Instruction »
Print the lines from the one containing "942x875 pixels." through the one containing "Action: tap(265, 692)", including both of those lines, and leave out the pictures.

====== Dataset records ======

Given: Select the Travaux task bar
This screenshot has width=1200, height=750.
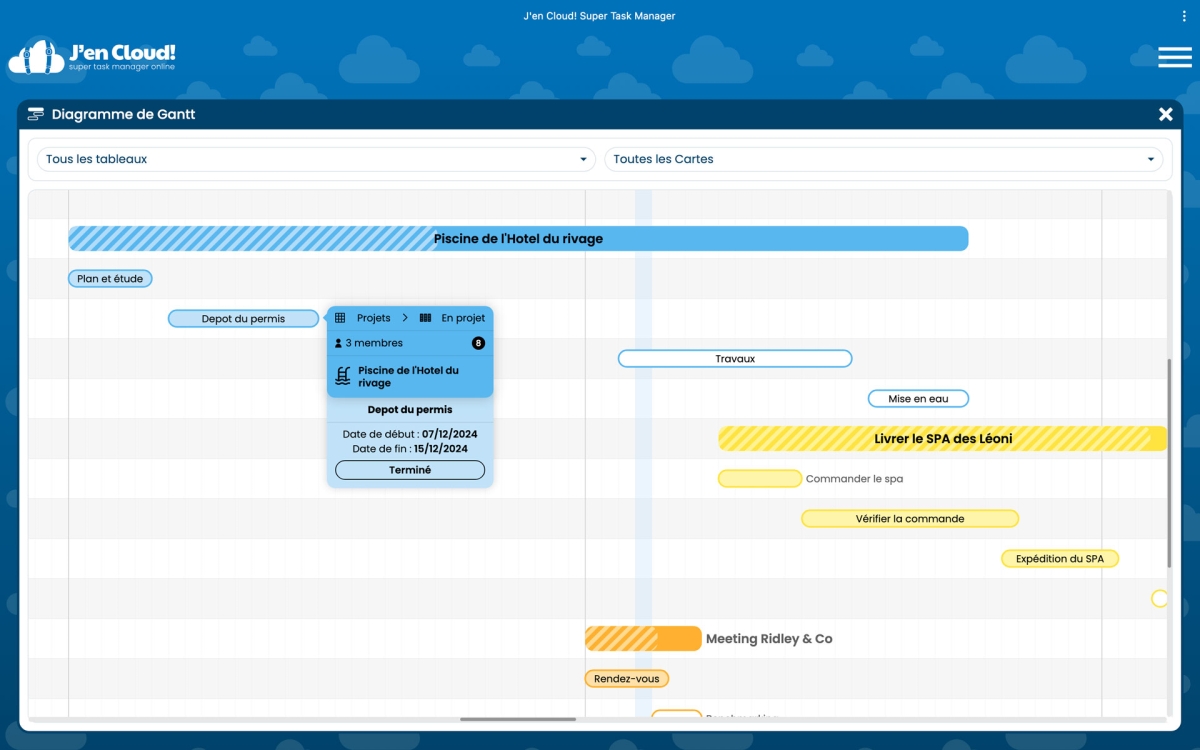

======
====== Dataset records ======

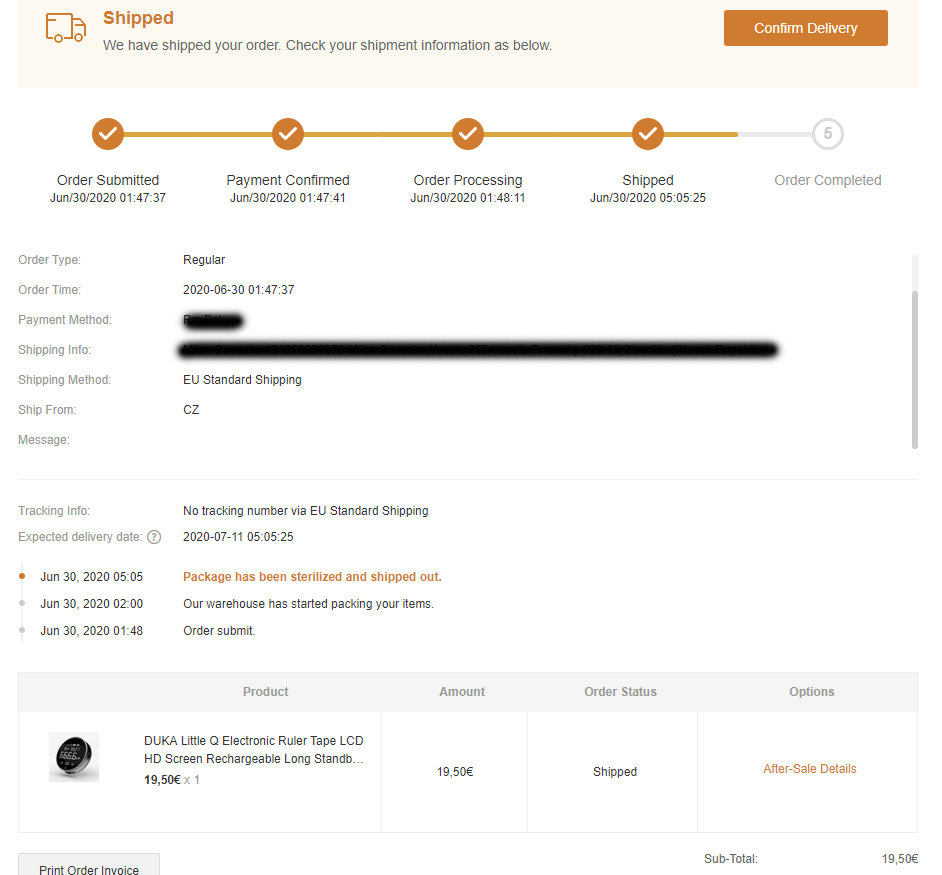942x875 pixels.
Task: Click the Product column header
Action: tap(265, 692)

======

Expected answer »
942x875 pixels.
Task: Click the Product column header
Action: tap(265, 692)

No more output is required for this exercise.